» **Task details**
Retype exactly the lines below, beginning with the first and ending with the line where "О компании (71, 1730)" appears.
[Opening Excerpted data section]
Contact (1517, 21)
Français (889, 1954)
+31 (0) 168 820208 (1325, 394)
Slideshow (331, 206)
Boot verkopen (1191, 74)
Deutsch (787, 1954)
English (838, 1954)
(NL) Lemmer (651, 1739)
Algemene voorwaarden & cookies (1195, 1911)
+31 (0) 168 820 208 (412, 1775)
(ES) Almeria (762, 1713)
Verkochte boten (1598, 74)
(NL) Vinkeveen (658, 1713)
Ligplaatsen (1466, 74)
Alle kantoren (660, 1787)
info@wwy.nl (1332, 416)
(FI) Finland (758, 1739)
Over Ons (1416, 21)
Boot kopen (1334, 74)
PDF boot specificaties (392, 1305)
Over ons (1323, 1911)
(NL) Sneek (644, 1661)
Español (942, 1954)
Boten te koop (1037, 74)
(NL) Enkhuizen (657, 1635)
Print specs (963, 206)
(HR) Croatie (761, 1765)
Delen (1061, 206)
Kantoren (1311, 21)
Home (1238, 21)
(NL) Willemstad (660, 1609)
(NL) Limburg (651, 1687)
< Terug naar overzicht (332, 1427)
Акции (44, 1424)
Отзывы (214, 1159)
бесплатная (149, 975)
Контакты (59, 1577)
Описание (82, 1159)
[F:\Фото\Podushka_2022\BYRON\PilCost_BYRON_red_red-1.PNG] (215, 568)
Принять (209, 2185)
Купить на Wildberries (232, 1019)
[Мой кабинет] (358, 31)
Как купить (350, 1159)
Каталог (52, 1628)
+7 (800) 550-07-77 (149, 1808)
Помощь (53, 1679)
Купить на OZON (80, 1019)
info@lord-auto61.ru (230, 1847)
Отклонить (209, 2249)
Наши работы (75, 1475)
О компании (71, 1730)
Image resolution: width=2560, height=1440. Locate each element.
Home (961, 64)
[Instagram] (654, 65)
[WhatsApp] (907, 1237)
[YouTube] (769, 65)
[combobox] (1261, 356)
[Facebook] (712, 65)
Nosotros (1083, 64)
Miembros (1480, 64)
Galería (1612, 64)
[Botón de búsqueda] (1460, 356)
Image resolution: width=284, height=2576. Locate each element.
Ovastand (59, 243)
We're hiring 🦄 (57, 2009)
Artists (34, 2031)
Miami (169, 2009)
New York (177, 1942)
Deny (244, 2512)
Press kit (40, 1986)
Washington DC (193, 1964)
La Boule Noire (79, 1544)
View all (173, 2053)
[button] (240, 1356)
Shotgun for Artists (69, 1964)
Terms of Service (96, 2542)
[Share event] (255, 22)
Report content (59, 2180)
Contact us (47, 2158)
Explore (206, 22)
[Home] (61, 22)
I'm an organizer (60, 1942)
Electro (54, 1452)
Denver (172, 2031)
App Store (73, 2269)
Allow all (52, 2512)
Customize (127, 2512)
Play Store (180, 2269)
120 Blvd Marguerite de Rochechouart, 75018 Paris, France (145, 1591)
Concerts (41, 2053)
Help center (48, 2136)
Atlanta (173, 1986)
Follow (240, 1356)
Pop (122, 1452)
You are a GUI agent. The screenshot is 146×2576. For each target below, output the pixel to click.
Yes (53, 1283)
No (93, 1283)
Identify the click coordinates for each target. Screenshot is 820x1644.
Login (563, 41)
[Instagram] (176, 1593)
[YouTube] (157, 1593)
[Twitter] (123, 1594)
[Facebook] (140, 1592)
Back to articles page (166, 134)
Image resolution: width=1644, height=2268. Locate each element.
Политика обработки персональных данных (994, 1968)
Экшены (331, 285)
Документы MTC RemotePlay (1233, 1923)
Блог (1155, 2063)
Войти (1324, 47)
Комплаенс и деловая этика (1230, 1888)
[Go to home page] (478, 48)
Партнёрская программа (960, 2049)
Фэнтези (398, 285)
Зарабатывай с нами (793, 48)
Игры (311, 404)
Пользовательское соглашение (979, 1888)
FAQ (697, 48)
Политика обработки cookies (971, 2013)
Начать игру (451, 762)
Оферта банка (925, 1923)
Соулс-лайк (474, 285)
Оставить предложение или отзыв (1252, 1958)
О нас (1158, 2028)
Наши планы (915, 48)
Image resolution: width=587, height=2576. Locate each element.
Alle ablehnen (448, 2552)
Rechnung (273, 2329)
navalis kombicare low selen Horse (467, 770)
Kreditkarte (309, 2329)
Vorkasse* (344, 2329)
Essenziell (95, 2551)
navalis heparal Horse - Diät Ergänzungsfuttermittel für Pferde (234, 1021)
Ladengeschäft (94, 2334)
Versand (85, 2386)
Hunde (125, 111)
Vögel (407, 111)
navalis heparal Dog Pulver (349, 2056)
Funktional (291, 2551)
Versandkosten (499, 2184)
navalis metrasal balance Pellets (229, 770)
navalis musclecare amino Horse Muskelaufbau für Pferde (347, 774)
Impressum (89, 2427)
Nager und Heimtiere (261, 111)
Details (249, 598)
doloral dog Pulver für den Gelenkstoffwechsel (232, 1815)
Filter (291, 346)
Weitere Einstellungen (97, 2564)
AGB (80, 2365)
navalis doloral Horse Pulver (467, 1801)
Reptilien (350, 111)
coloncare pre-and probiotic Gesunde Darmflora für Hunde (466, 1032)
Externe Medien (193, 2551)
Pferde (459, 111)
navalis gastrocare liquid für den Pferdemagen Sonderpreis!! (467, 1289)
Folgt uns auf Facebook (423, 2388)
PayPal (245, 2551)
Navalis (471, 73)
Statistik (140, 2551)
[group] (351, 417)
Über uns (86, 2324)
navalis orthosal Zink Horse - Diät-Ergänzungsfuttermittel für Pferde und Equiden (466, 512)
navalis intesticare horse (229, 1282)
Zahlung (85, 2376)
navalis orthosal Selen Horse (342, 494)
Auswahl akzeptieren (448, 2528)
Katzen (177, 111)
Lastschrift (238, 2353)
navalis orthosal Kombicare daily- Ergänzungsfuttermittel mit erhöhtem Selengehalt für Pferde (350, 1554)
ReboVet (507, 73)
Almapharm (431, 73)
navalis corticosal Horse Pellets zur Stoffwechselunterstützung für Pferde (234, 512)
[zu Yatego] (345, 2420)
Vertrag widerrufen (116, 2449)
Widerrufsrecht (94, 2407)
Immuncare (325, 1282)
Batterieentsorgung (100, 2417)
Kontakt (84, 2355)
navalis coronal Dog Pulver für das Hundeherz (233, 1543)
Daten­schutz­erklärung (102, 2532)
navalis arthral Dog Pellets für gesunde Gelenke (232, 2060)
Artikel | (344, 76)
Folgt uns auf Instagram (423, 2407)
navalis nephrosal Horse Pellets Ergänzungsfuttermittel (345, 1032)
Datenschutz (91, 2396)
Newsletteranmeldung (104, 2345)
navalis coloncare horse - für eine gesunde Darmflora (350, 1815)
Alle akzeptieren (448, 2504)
[Closing Excerpted data section]
» **Worked solution**
Contact (1517, 21)
Français (889, 1954)
+31 (0) 168 820208 (1325, 394)
Slideshow (331, 206)
Boot verkopen (1191, 74)
Deutsch (787, 1954)
English (838, 1954)
(NL) Lemmer (651, 1739)
Algemene voorwaarden & cookies (1195, 1911)
+31 (0) 168 820 208 (412, 1775)
(ES) Almeria (762, 1713)
Verkochte boten (1598, 74)
(NL) Vinkeveen (658, 1713)
Ligplaatsen (1466, 74)
Alle kantoren (660, 1787)
info@wwy.nl (1332, 416)
(FI) Finland (758, 1739)
Over Ons (1416, 21)
Boot kopen (1334, 74)
PDF boot specificaties (392, 1305)
Over ons (1323, 1911)
(NL) Sneek (644, 1661)
Español (942, 1954)
Boten te koop (1037, 74)
(NL) Enkhuizen (657, 1635)
Print specs (963, 206)
(HR) Croatie (761, 1765)
Delen (1061, 206)
Kantoren (1311, 21)
Home (1238, 21)
(NL) Willemstad (660, 1609)
(NL) Limburg (651, 1687)
< Terug naar overzicht (332, 1427)
Акции (44, 1424)
Отзывы (214, 1159)
бесплатная (149, 975)
Контакты (59, 1577)
Описание (82, 1159)
[F:\Фото\Podushka_2022\BYRON\PilCost_BYRON_red_red-1.PNG] (215, 568)
Принять (209, 2185)
Купить на Wildberries (232, 1019)
[Мой кабинет] (358, 31)
Как купить (350, 1159)
Каталог (52, 1628)
+7 (800) 550-07-77 (149, 1808)
Помощь (53, 1679)
Купить на OZON (80, 1019)
info@lord-auto61.ru (230, 1847)
Отклонить (209, 2249)
Наши работы (75, 1475)
О компании (71, 1730)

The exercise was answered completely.